### Exercise aim
Return each line exactly, beginning with the one that has "Screen dimensions: 1260x728" and finishing with the final line of the material. Drop any pictures.

### Material provided
◇ ◇ ◇ ◇ ◇

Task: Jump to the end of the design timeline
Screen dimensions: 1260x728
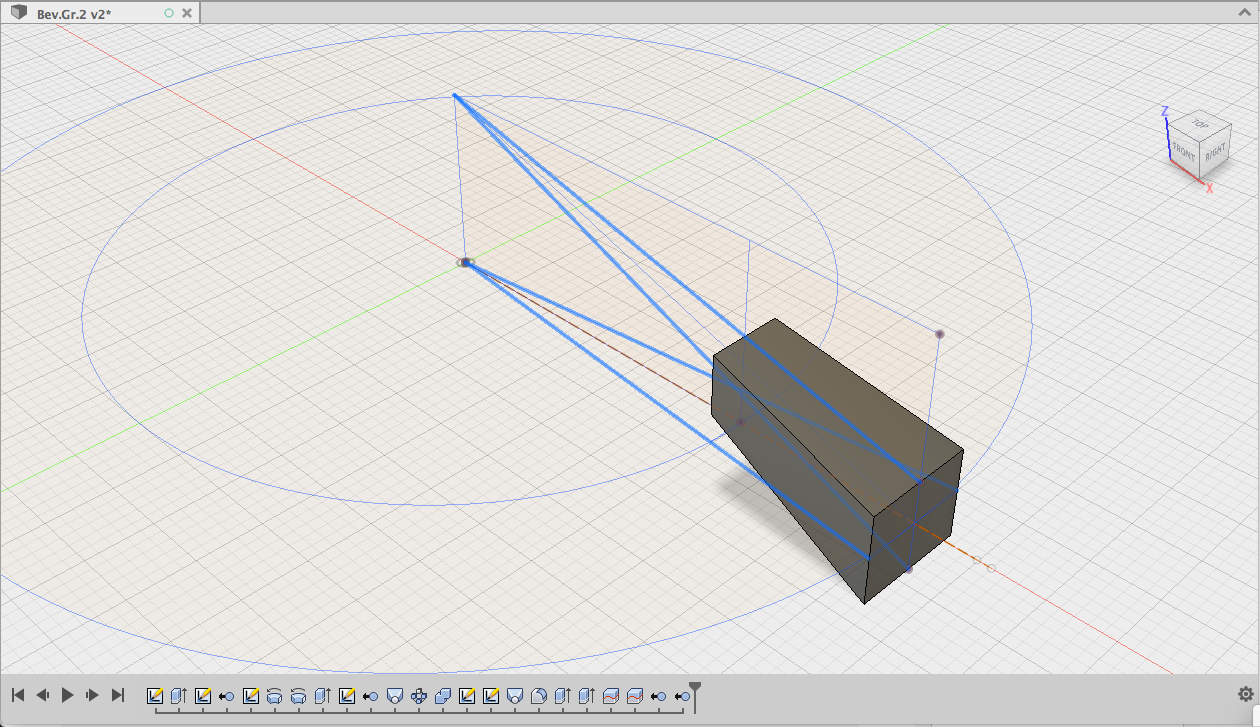Action: pos(118,694)
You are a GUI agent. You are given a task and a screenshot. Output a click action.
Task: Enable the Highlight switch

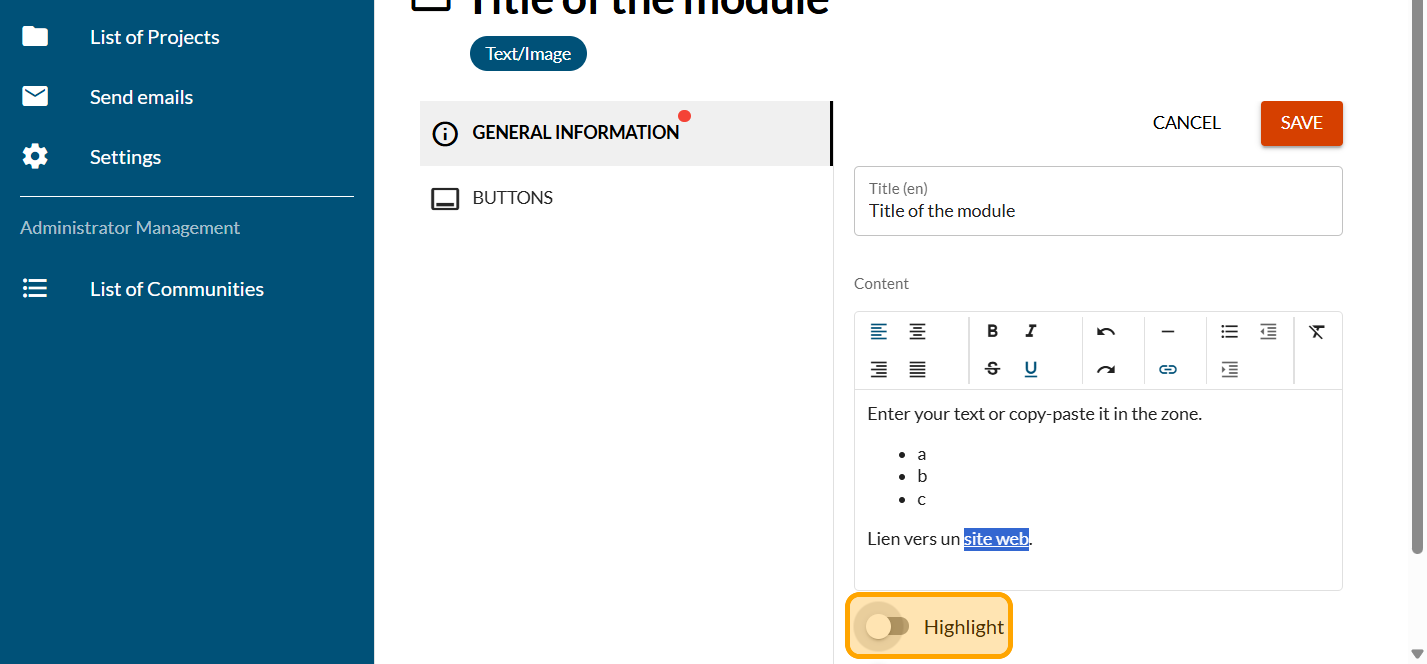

◇ ◇ ◇ ◇ ◇

### Output below
Screen dimensions: 1260x728
Action: pos(118,694)
You are a GUI agent. You are given a task and a screenshot. Output a click action.
Task: Enable the Highlight switch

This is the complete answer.